A single dose of the novel chimeric subunit vaccine E2-CD154 confers early full protection against classical swine fever virus

•A stable HEK 293 cell line was generated to produce E2-CSFV antigen fused to CD154.•The E2-CD154 protein was secreted into the medium in suspension culture.•The E2-CD154 obtained was glycosylated and mainly forming protein aggregates.•First report of a subunit vaccine conferring protection 7days after single dose.•Specific anti-CSFV neutralizing antibodies and IFN-γ were induced 8 dpc (14dpv). Classical swine fever is an economically important, highly contagious disease of swine worldwide. Subunit vaccines are a suitable alternative for the control of classical swine fever.
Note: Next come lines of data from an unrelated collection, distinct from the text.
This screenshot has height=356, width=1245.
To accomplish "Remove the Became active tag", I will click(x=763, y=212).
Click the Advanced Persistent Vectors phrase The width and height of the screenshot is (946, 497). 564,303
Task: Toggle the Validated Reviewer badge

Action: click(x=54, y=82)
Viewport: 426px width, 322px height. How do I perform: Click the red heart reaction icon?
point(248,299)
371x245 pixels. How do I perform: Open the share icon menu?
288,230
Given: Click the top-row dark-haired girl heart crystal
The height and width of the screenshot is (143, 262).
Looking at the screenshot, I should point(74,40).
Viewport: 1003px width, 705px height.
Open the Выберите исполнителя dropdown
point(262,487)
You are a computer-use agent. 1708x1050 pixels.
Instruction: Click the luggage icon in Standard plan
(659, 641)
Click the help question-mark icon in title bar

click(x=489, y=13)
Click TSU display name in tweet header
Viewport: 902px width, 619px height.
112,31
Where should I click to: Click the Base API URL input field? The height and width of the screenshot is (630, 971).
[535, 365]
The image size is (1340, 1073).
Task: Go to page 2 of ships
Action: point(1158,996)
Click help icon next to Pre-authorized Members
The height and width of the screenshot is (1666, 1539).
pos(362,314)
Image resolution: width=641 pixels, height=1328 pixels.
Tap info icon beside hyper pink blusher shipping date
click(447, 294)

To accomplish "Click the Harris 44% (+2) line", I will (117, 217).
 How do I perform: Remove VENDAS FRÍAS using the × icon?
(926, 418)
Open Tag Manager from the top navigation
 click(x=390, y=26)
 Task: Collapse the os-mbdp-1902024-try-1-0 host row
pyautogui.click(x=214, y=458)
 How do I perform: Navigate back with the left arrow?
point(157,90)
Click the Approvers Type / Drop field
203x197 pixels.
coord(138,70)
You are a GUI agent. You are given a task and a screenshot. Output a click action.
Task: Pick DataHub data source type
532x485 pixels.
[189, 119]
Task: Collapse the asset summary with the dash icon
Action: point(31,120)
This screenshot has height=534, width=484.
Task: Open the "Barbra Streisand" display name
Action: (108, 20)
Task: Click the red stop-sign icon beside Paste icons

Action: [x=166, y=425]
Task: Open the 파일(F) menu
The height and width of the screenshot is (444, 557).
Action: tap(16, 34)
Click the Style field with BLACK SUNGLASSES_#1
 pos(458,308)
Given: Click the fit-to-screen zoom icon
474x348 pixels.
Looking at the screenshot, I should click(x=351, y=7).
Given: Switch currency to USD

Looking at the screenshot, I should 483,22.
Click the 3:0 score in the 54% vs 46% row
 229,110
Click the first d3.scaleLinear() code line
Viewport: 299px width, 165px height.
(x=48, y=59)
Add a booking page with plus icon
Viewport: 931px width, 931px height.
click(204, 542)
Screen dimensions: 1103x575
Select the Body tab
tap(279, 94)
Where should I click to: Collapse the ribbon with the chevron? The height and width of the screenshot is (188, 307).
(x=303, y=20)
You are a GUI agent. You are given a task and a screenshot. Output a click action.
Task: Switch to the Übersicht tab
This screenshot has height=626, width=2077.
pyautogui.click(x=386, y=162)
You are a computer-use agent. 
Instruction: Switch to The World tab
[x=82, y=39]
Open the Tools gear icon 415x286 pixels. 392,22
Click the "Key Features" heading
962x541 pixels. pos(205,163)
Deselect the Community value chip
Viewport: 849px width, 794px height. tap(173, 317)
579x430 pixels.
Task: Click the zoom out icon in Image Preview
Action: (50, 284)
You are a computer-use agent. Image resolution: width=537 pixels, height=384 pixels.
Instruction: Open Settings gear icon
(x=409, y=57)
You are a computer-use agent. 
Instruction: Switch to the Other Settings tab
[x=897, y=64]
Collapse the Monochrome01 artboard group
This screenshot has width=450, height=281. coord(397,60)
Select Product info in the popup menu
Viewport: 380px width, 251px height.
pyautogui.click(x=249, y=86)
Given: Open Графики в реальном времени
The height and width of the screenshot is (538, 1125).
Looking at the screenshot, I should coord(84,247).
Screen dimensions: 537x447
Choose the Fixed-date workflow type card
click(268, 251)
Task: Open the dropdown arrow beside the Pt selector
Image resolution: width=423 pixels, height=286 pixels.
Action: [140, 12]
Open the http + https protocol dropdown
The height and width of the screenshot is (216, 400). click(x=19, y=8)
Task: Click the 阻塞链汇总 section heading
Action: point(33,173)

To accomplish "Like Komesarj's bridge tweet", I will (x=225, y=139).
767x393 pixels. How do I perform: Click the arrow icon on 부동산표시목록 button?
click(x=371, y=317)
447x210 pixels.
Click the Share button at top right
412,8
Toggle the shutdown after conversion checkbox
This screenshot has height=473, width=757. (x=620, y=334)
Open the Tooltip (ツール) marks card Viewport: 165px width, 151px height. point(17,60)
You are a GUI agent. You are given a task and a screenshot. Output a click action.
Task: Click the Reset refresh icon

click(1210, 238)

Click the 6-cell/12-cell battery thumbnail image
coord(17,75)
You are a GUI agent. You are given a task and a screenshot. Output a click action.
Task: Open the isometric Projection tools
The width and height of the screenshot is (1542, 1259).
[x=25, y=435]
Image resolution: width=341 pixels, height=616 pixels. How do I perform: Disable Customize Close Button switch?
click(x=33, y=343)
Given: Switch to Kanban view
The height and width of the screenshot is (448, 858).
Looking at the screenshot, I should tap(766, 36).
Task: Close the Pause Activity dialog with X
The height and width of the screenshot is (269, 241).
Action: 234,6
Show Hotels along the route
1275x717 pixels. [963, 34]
However, such vaccines have as the main drawback the relatively long period of time required to induce a protective response, which hampers their use under outbreak conditions. In this work, a lentivirus-based gene delivery system is used to obtain a stable recombinant HEK 293 cell line for the expression of E2-CSFV antigen fused to porcine CD154 as immunostimulant molecule. The E2-CD154 chimeric protein was secreted into the medium by HEK293 cells in a concentration around 50mg/L in suspension culture conditions using spinner bottles. The E2-CD154 immunized animals were able to overcome the challenge with a high virulent CSF virus strain performed 7days after a unique dose of the vaccine without clinical manifestations of the disease. Specific anti-CSFV neutralizing antibodies and IFN-γ were induced 8days after challenge equivalent to 14days post-vaccination. The present work constitutes the first report of a subunit vaccine able to confer complete protection by the end of the first week after a single vaccination. These results suggest that the E2-CD154 antigen could be potentially used under outbreak conditions to stop CSFV spread and for eradication programs in CSF enzootic areas.